Outlawing legal tender
When Rep. Ron Paul (R-Texas) introduced a bill to audit the Federal Reserve, the measure won 317 cosponsors, earned heavy press coverage, frightened Fed Chairman Ben Bernanke, and was incorporated into the House's major financial services bill of 2009 (though it has not yet passed). But the libertarian-leaning Paul has always had more ambitious plans to strike at the economic power of the nation's central bank, which he blames for inflation and the boom-bust economic cycle.
Another Paul bill, one that had gleaned no cosponsors a month after he introduced it in December, would end the government's monopoly over the nation's currency. The Free Competition in Currency Act—whose short-term prospects are vanishingly small—would repeal the section of the U.S. code which compels people to accept Federal Reserve notes as payment for debts. To level the playing field for competing currencies, Paul's bill also would prohibit levies such as capital gains or sales taxes on "any coin, medal, token, or gold, silver, platinum, palladium, or rhodium bullion, whether issued by a State, the United States, a foreign government, or any other person."
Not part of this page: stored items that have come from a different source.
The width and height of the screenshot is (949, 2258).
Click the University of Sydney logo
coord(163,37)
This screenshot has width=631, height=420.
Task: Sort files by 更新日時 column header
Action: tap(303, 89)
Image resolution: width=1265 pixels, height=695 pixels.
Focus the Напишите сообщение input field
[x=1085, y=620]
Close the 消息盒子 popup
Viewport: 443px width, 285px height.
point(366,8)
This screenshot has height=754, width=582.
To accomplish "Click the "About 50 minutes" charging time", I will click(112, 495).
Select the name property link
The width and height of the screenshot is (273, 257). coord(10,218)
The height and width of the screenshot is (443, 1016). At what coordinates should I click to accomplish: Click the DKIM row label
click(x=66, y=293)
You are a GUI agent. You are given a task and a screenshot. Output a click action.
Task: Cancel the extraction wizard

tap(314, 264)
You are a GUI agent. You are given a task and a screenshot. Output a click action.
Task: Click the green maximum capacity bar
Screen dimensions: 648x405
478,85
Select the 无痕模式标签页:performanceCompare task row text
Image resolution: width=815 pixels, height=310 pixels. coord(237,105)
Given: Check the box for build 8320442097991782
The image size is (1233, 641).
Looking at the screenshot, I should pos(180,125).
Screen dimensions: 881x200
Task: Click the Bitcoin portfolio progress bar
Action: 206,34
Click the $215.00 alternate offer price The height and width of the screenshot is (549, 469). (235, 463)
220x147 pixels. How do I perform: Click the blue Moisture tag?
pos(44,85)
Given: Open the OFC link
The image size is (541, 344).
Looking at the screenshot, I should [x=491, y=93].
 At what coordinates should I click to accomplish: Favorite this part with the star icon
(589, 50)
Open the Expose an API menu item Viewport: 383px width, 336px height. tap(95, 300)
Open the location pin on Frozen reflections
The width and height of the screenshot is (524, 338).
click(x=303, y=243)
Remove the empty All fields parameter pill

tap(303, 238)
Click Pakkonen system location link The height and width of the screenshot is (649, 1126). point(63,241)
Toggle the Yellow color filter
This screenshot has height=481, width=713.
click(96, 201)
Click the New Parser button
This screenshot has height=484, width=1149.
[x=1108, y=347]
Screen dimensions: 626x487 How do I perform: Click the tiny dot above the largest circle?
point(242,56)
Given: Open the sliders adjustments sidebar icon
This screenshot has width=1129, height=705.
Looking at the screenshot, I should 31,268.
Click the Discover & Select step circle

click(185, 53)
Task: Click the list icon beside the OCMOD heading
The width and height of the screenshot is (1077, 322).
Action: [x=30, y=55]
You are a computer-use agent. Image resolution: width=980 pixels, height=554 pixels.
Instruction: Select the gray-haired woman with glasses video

"Allowing for competing currencies will allow market participants to choose a currency that suits their needs, rather than the needs of the government," he said on the floor of the House when he introduced the bill. "The prospect of American citizens turning away from the dollar towards alternate currencies will provide the necessary impetus to the U.S. government to regain control of the dollar and halt its downward spiral."